'Design' ruling is setback
But proponents say the decision isn't a fatal blow for the movement
A federal judge's ruling that intelligent design is faith masquerading as science is being viewed by all sides involved with the issue as a setback, though not a fatal blow, for the movement promoting the concept as an alternative to evolution.
Intelligent design advocates say U.S. District Judge John E. Jones' lengthy, pointed rebuke of the concept Tuesday in a case out of Pennsylvania may energize supporters, many of whom view his opinion as part of a broader pattern of hostility by courts and the government to religion in public schools.
Jones criticized the "breathtaking inanity" of the 2004 decision by the Dover Area School Board to insert intelligent design into the science curriculum. He called the concept "a religious view, a mere re-labeling of creationism" and said the board's policy violated the constitutional separation of church and state. Intelligent design holds that living organisms are so complex that they must have been created by some kind of higher being.
"This galvanizes the Christian community," said William Dembski, a leading proponent of the theory and a senior fellow at the Discovery Institute, a Seattle think-tank that promotes intelligent design research. "People I'm talking to say we're going to be raising a whole lot more funds now."
From a legal perspective, the decision's immediate consequences are very limited. The school system is not expected to appeal because several board members who backed intelligent design were voted out of office in November and replaced by candidates who reject the policy.
Yet opponents contend intelligent design advocates have emerged from the case substantially weakened.

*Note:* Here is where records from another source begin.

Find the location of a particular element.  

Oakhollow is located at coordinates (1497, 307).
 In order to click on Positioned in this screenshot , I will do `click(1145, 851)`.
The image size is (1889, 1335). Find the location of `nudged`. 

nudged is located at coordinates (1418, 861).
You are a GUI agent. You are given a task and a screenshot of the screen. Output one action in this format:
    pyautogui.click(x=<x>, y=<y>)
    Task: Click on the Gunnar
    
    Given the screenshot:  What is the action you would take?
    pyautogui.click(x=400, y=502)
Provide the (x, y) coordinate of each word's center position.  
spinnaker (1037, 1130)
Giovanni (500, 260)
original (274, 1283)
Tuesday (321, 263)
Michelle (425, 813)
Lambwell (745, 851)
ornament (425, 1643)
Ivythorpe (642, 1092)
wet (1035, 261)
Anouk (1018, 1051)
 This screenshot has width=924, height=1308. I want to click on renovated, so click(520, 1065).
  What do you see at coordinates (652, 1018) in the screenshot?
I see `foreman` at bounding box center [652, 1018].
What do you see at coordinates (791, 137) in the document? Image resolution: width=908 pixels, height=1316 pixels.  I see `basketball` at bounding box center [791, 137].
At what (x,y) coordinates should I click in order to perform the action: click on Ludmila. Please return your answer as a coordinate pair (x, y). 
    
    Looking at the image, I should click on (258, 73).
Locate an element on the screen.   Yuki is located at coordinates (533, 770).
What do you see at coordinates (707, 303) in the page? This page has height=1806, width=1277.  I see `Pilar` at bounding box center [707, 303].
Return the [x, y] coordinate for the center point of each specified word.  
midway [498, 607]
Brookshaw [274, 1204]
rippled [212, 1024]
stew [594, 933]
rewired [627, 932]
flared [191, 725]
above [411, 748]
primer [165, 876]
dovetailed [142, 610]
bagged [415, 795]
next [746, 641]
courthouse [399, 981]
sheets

The ruling will likely influence judges in other districts and discourage other school officials from pursuing similar policies, said K. Hollyn Hollman, general counsel for the Baptist Joint Committee, a Washington group that promotes separation of church and state.
Battles over evolution are already being waged in Georgia and Kansas.
"Because it was a six-week trial, with a lot of testimony from proponents of intelligent design as well as critics from the scientific community, it's going to have a big impact," Hollman said. "It had a pretty full hearing."
The court defeat also comes at a time when movement leaders are failing to win support even among scientists sympathetic to their religious world view.